Are you ready for this? Hold onto your hat.
We talked a couple years ago about how Moon Man and I had started going to a nearby beach (by which I mean “lake”–we don’t so much have “beaches” here in the middle of the continent). This quickly became our Official Sunday Afternoon Activity, and as you probably know, these sorts of outings tend to come with a pretty good pile of accessories, towels and blankets and coolers and books and sunscreen and such. And since the parking area for our favorite beach is a good quarter-mile away from the beach itself, we soon grew weary of hauling everything via straps and handles and backpacks and things. I mean, c’mon, this is supposed to be relaxing.

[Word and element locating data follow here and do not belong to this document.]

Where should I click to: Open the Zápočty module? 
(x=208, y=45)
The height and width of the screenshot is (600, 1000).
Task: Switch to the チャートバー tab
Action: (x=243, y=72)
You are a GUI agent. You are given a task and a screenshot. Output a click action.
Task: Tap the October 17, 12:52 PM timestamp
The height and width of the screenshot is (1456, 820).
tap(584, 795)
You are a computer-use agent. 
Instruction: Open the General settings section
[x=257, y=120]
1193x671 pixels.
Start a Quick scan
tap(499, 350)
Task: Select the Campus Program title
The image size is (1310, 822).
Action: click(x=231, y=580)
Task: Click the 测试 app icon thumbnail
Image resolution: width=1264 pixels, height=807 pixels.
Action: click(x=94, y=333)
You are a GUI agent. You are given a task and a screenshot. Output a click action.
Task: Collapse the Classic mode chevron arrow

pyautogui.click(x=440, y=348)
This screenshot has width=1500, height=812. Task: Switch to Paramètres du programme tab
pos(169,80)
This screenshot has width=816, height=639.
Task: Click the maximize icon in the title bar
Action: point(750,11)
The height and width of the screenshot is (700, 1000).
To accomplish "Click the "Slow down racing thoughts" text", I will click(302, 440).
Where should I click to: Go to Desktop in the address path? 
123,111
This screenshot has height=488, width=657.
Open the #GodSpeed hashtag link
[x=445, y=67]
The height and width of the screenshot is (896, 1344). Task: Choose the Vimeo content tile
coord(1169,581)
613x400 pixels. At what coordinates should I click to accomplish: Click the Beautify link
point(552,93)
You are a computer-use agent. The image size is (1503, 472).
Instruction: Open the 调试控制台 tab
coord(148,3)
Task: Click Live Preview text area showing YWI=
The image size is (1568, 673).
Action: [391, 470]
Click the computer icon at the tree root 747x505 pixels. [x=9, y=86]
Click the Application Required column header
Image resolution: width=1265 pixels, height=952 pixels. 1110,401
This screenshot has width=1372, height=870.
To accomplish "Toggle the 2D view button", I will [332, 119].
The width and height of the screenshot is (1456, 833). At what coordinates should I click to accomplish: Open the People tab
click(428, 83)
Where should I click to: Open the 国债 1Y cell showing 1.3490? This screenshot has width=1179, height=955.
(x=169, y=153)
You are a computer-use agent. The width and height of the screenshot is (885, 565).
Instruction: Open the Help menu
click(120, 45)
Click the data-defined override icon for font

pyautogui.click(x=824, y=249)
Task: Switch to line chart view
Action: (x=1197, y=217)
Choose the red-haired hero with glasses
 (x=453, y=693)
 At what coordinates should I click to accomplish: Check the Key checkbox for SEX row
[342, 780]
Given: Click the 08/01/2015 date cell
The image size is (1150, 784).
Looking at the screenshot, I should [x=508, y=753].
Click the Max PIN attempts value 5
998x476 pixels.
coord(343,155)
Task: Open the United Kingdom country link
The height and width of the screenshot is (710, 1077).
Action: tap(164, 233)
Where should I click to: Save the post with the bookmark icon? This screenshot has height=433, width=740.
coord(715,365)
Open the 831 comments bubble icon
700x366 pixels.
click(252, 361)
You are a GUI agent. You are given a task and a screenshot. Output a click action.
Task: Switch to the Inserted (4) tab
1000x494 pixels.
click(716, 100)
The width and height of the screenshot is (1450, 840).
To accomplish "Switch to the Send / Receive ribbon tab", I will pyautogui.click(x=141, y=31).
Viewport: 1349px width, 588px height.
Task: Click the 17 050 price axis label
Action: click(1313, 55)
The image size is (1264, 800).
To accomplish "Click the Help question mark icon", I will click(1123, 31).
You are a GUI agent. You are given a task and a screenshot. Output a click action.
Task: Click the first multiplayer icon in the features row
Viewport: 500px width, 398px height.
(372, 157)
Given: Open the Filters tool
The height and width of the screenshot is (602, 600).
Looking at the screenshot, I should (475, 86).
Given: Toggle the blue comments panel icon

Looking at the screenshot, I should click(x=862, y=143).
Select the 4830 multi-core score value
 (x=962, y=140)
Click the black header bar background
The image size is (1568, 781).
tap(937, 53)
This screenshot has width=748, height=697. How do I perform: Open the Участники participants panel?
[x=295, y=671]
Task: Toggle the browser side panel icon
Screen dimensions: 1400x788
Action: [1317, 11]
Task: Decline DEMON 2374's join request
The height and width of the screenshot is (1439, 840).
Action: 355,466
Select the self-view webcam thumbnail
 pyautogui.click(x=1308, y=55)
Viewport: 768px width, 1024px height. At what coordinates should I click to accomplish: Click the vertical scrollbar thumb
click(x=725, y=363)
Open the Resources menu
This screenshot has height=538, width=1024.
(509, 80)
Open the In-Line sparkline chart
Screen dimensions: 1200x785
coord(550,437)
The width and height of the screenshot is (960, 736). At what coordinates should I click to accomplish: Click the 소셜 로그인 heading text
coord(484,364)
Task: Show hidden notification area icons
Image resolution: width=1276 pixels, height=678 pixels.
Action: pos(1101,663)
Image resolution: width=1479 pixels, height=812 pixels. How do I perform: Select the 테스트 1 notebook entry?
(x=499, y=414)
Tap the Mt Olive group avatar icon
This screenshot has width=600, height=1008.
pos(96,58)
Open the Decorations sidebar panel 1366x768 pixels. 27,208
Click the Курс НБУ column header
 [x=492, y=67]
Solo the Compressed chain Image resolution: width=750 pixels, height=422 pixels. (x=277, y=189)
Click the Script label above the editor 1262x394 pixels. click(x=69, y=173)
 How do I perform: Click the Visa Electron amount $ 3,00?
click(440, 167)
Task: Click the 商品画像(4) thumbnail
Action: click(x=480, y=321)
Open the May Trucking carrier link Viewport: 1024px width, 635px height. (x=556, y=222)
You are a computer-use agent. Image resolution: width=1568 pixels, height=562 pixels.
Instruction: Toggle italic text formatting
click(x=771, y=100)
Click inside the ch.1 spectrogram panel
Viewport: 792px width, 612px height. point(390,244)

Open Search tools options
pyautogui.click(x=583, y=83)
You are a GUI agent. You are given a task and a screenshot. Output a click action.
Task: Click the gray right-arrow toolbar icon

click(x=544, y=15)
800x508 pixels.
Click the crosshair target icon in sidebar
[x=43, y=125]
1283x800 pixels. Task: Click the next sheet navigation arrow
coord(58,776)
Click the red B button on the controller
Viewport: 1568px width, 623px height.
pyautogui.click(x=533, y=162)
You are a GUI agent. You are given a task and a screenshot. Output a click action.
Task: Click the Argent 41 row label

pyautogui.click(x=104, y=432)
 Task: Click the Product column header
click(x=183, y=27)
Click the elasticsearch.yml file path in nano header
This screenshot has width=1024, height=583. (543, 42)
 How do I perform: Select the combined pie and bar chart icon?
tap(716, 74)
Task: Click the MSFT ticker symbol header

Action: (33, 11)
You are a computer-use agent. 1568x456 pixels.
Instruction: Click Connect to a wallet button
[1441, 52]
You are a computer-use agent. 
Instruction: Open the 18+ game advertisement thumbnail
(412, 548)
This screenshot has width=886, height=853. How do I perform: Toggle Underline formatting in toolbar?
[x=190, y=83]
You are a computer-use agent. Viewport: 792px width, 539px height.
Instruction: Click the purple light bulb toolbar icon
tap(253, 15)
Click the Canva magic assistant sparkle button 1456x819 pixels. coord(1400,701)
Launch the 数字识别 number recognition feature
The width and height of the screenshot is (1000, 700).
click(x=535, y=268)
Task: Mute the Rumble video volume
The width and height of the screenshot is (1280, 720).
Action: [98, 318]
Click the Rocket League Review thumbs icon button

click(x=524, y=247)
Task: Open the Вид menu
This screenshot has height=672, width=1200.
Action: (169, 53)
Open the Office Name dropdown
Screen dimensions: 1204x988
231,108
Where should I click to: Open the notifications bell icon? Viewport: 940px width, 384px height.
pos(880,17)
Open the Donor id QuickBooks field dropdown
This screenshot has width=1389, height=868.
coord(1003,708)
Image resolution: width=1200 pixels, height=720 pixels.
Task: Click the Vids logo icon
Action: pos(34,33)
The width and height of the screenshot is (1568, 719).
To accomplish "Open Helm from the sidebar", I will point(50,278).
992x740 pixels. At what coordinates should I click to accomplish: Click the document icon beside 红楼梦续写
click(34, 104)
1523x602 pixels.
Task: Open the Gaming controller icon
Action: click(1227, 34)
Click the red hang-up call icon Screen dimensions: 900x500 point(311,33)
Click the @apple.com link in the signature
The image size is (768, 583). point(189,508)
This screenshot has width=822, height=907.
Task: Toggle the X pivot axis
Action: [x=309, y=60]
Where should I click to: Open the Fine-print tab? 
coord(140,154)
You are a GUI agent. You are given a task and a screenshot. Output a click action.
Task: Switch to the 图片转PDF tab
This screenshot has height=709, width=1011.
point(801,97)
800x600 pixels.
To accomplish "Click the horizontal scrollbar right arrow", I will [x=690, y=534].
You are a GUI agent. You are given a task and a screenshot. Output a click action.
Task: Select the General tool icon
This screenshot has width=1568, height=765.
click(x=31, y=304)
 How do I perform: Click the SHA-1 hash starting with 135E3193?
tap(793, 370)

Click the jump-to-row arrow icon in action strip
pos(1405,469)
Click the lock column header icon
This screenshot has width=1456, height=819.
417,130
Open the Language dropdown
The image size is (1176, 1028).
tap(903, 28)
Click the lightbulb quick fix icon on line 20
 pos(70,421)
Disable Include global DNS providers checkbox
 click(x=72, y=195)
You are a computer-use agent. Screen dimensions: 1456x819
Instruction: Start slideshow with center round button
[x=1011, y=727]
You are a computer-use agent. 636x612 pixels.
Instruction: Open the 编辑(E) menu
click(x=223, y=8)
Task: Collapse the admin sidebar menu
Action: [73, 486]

So we went and got ourselves a wagon.
I bet you see where this is headed.
It occurred to me, as I was talking with BFF, that free-standing unattached storage structures are prohibited in our subdivision…but ain’t nobody got any problems with wagons. Besides, if I’m ever going to go on a dogsledding adventure (more on that another time–it’s been a while since we talked, so we’ll have some catching-up to do), I really do need to start getting into shape. Training for it, if you will. By, oh, I dunno, walking.
Around the neighborhood.
With, say, a wagon.
Full of books.
So there we have it: the birth of the idea of the Little Free Bookmobile. I still need to go through my bookshelves and pick out the first round of inventory, and I should really see if anyone I know can make me a nifty sign for it (I feel like a hand-lettered posterboard sign simply will not do for this endeavor); but once that’s done, Operation Circumvent Your Ridiculous Bylaws can commence.
I mean, really, I reckon somebody has to do something to balance out Kansas’s shenanigans, and this time it may as well be me. Watch for me, then come on out and borrow a book–or bring some of yours to drop off! If I’m on the big hill at the end of the neighborhood, the break will be especially welcome.